Take The Mock Suns, about phantom suns (parhelia) which appear in winter conditions when light is refracted through snow or ice crystals. Turns out the phenomenon baffled Aristotle. It may even have baffled Schubert. But it is fully explained by Bostridge. One sun is real, the other two are the narrator’s lost lover’s eyes. Nerdy? Nothing nerdy about a phenomenon that had baffled intellectuals – and fascinated artists – for over 1,000 years. It hadn’t baffled me, until I read the book, as the words of the song had over fifty years largely swept over my unthinking head. Read the book.

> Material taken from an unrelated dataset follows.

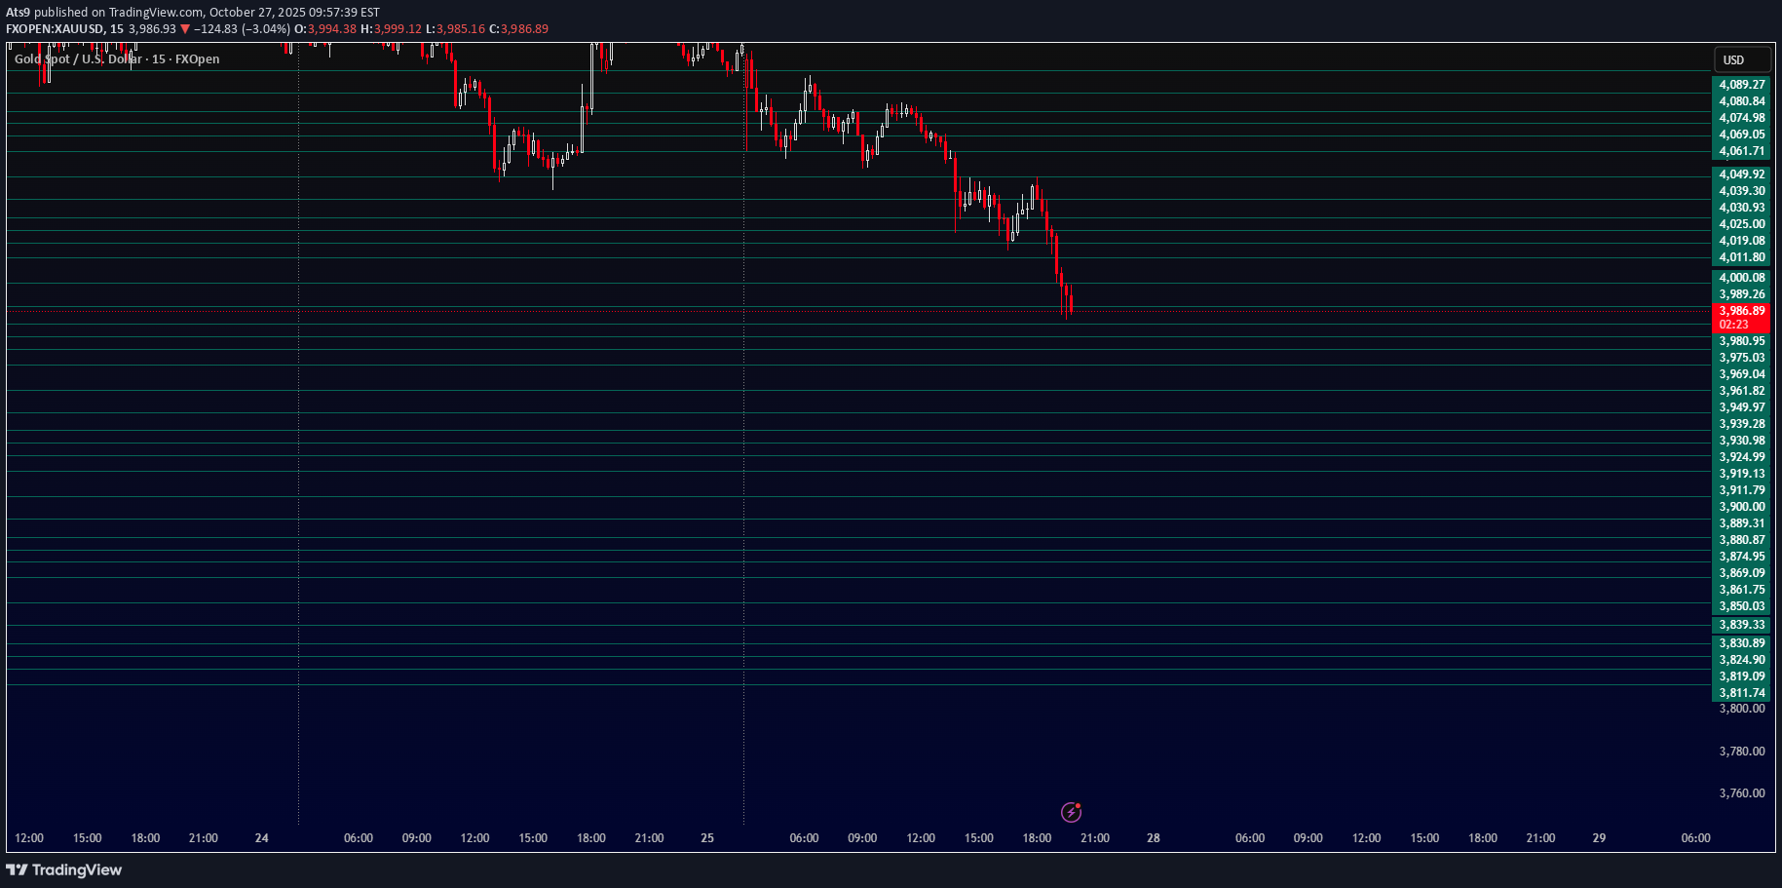Select date 28 on the time axis
The height and width of the screenshot is (888, 1782).
point(1153,838)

Frankly, no synopsis of reasonable length could do justice to Bostridge’s easy erudition or grasp of the sweep of historical forces about to engulf post Napoleonic Europe after the supposed 1815 settlement at the Congress of Vienna. I had always put Bostridge down as a fantastic singer – especially as he is, essentially, untrained – but I had not cottoned on that he’s a polymath too. Read the damned book!
So, why bother with a miserable, disturbing work of art that is difficult to understand when what we need is cheering up? It is simply that unless we appreciate the complexities of our human nature, that our Yin and Yang are often optimism and despair in disguise, we will be incomplete. Life is definitely not just a bowl of cherries.
This week we are celebrating the life of hero Captain Sir Thomas Moore, whose catch phrase, “Tomorrow will be a better day”, echoed round the country, if not the world. His infectious optimism was not unfounded, but based on the rock of a difficult life, one which experienced the hell of the WWII “Forgotten Army” in India.
In a different age Winterreise was Schubert’s rock of life. Unsettling though his character’s journey was, the inevitable bleakness could not be ignored if the totality of the human condition was to be understood. Appreciate that eternal truth today via the medium of Ian Bostridge, singer and author. Either just enjoy the music or dig down. Discover in Winterreise’s wintry depths one of the great life-defining art works of the 19th century.